Gary Oldman as Churchill
Gary Oldman as Winston Churchill in “Darkest Hour.” Photo: Focus Features

Actor Gary Oldman said Sunday evening he expects to be a lifelong student of Winston Churchill.

Oldman had plenty of material to draw from for his portrayal of the British prime minister in “Darkest Hour,” which won him a best actor award from the Screen Actors Guild.

“I think there were 100 books that were written about him. He wrote 50,” Oldman told reporters backstage. “I’m still reading so I imagine my curiosity about him will be a lifelong journey.”

He said he was first impressed by the leader’s “energy and dynamism” and began building his characterization from the outside.

“I started outside in and tried to get the physicality and the walk and that gives you clues,” the actor said. Then “at some point the intellectual side of it has to stop … (you need to) metabolize it … make it into a … living, breathing person.”

The SAG Awards are particularly coveted because they are voted on only by fellow actors and Oldman was one of many who talked about when they first knew they wanted to be an actor.

For Oldman, it was seeing Malcolm McDowell in a 1971 film called “The Raging Moon.”

McDowell had a wonderful vulnerability in his portrayal and McDowell was “captivated by that huge grin” and McDowell’s mesmerizing blue eyes.

“It was like a lightning bolt,” Oldman said. “I thought there and then, I want to do that, that’s what I want to do for a living.”

Oldman said he has been “very lucky and very blessed” despite ups and downs in his careers. And he took some of the younger generation of actors to task.

“Some young actors … not all of them,” Oldman said, are part of “a generation that wants to get everything instantly. They want to take four weeks of acting school and they’ve got it, they think they’ve got it.

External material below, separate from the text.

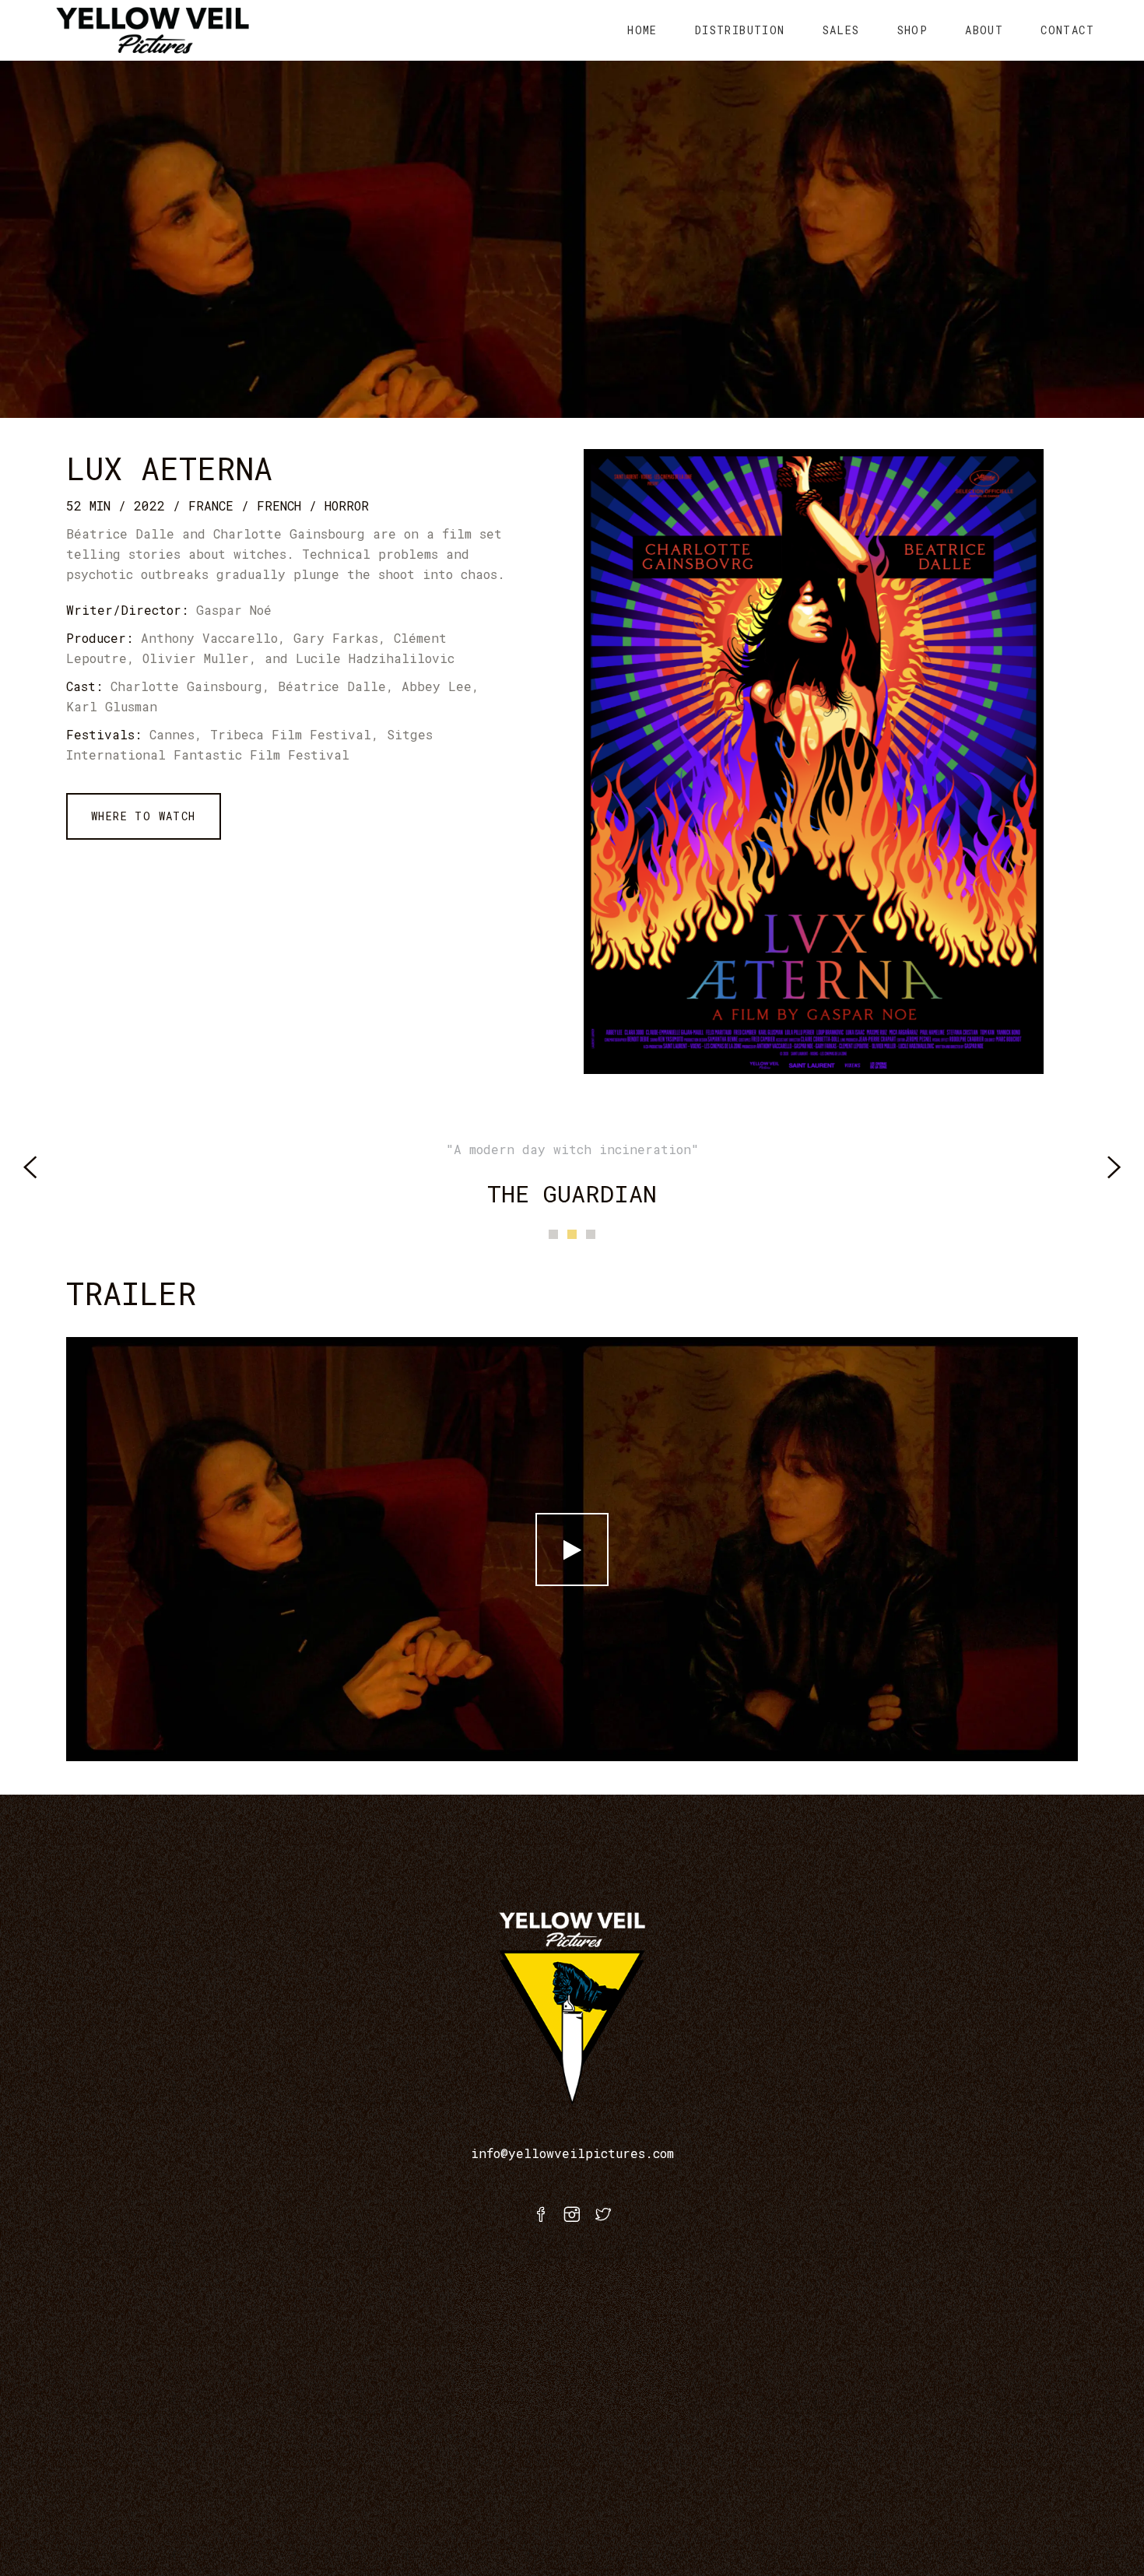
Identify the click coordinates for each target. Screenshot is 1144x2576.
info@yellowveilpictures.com (572, 2153)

“There’s no substitute for the work,” Oldman said, sending a message to young actors they need to pay their dues.

As for awards season, Oldman said he was living in the moment.

“We have today, but there’s no guarantee we’re going to get tomorrow, so my feeling is, enjoy the moment in the sun. It will eclipse, it always does. It’ll be someone else standing up here next year.”